James Dickson


1738 - 1822

Plant collector. Born in Traquair in the Scottish Borders, the son of a nurseryman, Dickson began his own nursery in Perth before moving to London to work in nurseries at Kensington and Hammersmith. In 1772, he started his own plant and seed shop in Covent Garden and became acquainted with horticulturist William Forsyth (1737 - 1804), whom he supplied with plants. With particularly interests in mosses and other non-flowering plants, Dickson made several plant-hunting expeditions around Scotland, including to the Hebrides. Dickson published a four-volume treatise on cryptogams, Fasciculus Plantarum Cryptogamicarum Britanniae (1785 - 1801), which described 400 species, many of which had not been identified previously in Britain.

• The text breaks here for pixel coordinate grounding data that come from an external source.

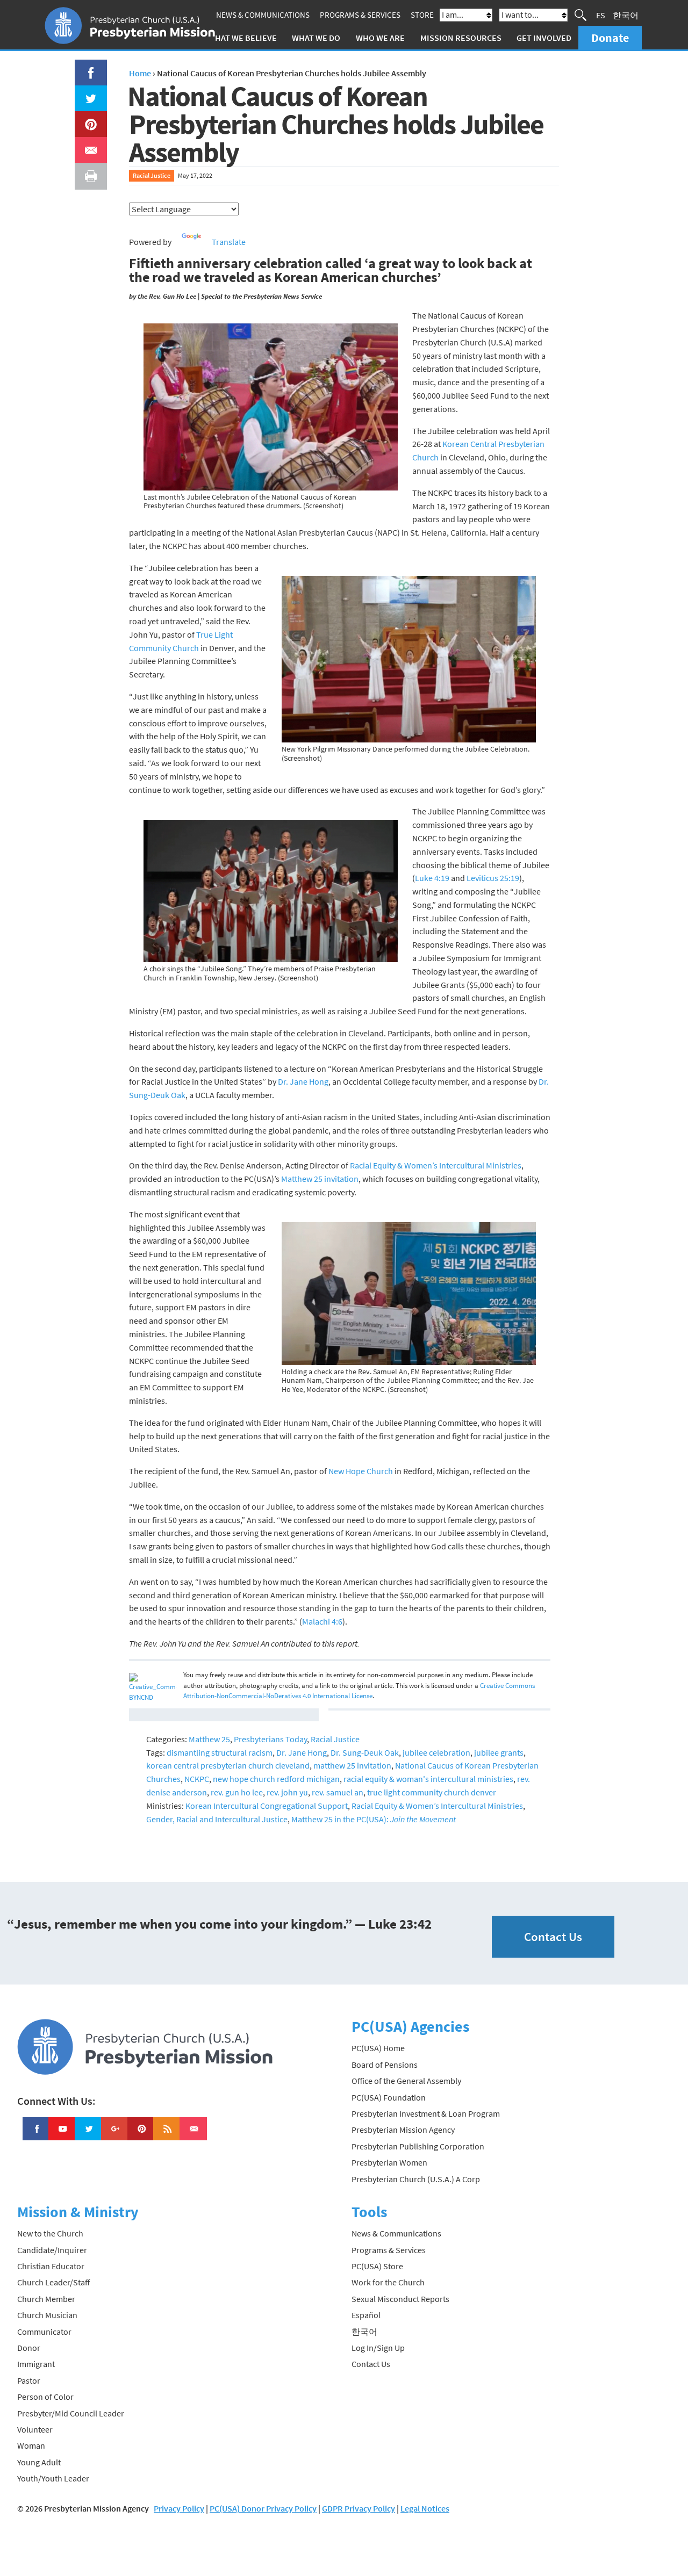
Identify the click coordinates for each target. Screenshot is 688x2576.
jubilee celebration (436, 1752)
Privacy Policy (179, 2508)
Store (422, 15)
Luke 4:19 (432, 877)
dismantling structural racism (220, 1752)
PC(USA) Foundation (389, 2097)
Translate (229, 241)
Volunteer (35, 2429)
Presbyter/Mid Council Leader (70, 2413)
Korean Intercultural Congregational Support (266, 1805)
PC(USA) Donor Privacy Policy (263, 2508)
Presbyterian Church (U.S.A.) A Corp (416, 2179)
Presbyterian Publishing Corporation (418, 2146)
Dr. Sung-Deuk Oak (365, 1752)
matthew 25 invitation (352, 1765)
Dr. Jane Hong (303, 1081)
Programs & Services (360, 15)
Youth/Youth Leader (53, 2478)
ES (600, 15)
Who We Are (380, 37)
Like (84, 66)
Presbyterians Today (270, 1739)
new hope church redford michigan (276, 1778)
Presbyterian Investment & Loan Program (426, 2113)
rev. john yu (287, 1792)
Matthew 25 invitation (320, 1178)
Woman (31, 2445)
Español (366, 2315)
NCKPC (196, 1778)
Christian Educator (50, 2266)
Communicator (44, 2331)
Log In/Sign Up (378, 2347)
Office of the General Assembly (406, 2080)
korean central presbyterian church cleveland (228, 1765)
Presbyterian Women (389, 2162)
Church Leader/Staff (53, 2282)
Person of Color (45, 2396)
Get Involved (544, 37)
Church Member (46, 2298)
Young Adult (39, 2462)
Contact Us (553, 1936)
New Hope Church (360, 1471)
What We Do (316, 37)
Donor (28, 2347)
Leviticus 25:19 (493, 877)
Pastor (28, 2380)
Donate (610, 37)
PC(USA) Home (378, 2048)
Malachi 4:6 (322, 1621)
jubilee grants (499, 1752)
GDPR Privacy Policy (358, 2508)
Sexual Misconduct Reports (400, 2298)
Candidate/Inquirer (52, 2250)
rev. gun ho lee (237, 1792)
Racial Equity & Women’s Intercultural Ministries (435, 1165)
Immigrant (36, 2363)
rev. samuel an (337, 1792)
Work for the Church (388, 2282)
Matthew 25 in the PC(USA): (373, 1819)
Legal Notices (424, 2508)
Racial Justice (151, 175)
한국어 (626, 15)
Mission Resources (460, 37)
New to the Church (50, 2233)
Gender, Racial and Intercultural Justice (217, 1819)
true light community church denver (431, 1792)
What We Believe (242, 37)
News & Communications (263, 15)
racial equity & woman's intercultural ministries (428, 1778)
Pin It (86, 117)
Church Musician (47, 2315)
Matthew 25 (209, 1739)
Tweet (88, 91)
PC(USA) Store (377, 2266)
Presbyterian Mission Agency (403, 2129)
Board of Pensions (385, 2064)
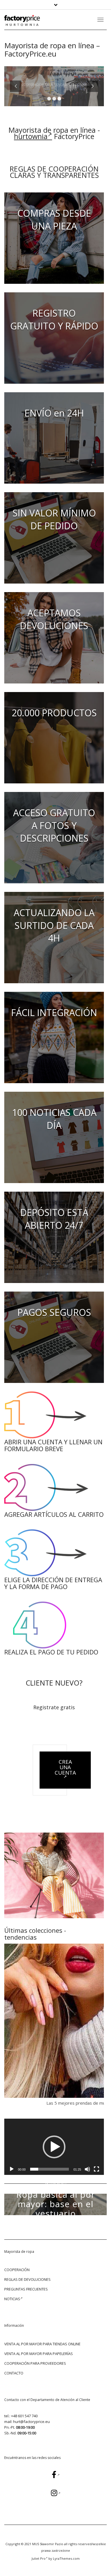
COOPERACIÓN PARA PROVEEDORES (35, 2363)
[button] (54, 2146)
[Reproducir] (12, 2169)
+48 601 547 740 (24, 2415)
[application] (54, 2147)
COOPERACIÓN (17, 2269)
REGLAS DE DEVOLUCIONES (27, 2279)
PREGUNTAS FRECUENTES (26, 2289)
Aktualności (55, 2183)
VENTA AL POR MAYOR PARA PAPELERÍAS (38, 2353)
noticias (12, 2298)
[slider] (49, 2169)
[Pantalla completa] (96, 2169)
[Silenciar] (87, 2169)
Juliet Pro (39, 2558)
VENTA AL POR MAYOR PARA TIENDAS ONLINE (42, 2343)
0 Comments (71, 2230)
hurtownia (31, 136)
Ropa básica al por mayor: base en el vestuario (55, 2204)
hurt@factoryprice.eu (31, 2421)
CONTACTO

He was also friendly with Joseph Banks, who gave Dickson access to his botanical library and employed him to tend the garden of the British Museum. In 1786, his first wife died, Dickson married the sister of explorer Mungo Park (1771 - 1806). He introduced Park to Banks, who sponsored Park's expedition to West Africa in 1795.

Dickson was a founder of the Linnean Society in 1788 and of the Royal Horticultural Society in 1804.

He retired to Croydon, a wealthy man. A genus of tree-ferns is named Dicksonia in his honour.